The problem =>
If a line in the data below contains "Task", copy it.

Data extracts =>
--*--

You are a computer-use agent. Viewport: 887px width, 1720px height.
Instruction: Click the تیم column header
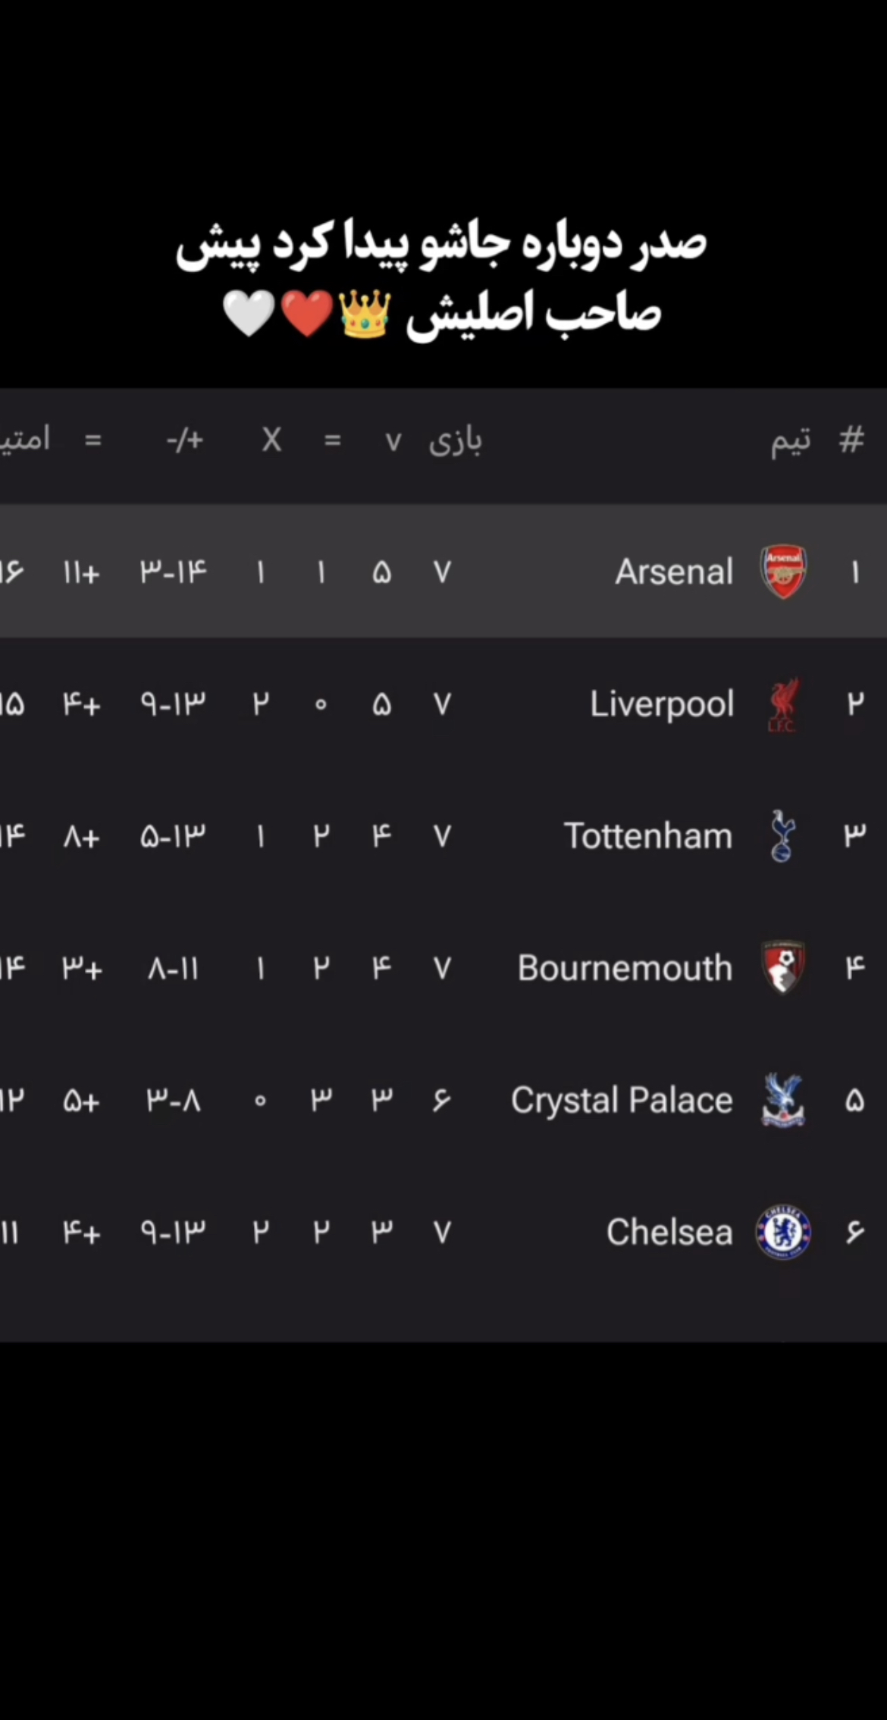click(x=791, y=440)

--*--

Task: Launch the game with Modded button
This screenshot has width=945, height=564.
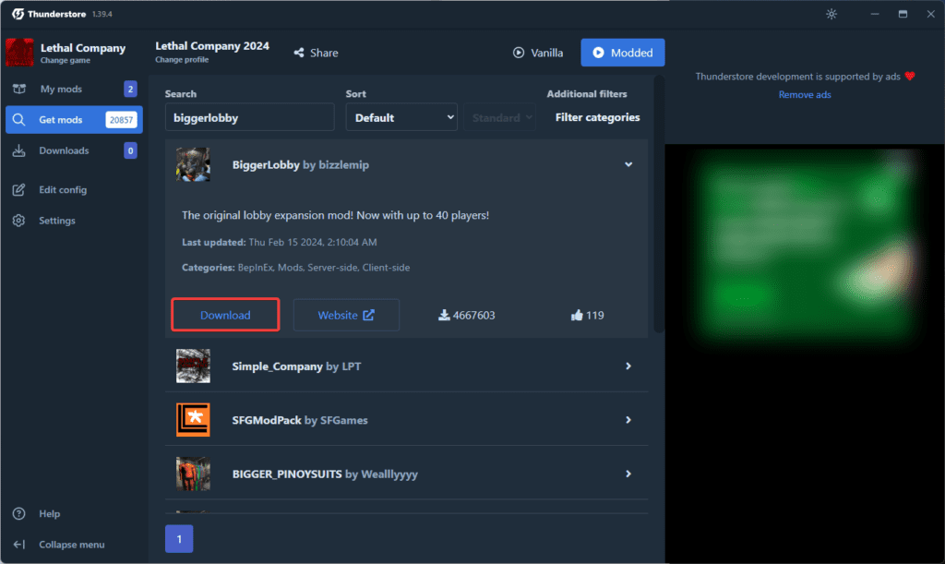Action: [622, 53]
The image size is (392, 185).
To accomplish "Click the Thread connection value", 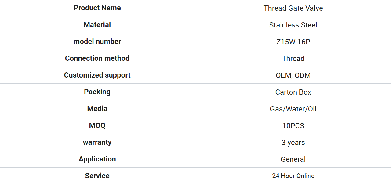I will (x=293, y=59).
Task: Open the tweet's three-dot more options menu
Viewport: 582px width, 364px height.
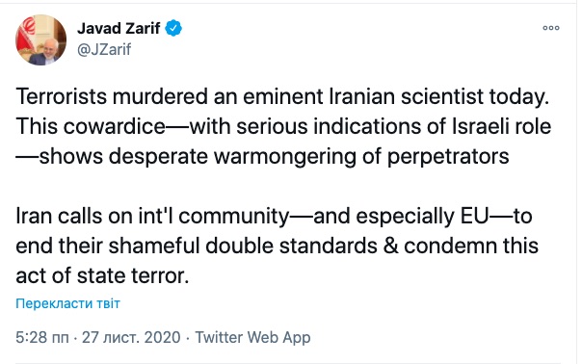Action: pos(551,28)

--*--

Exercise solution =>
Task: Launch the game with Modded button
Task: Open the tweet's three-dot more options menu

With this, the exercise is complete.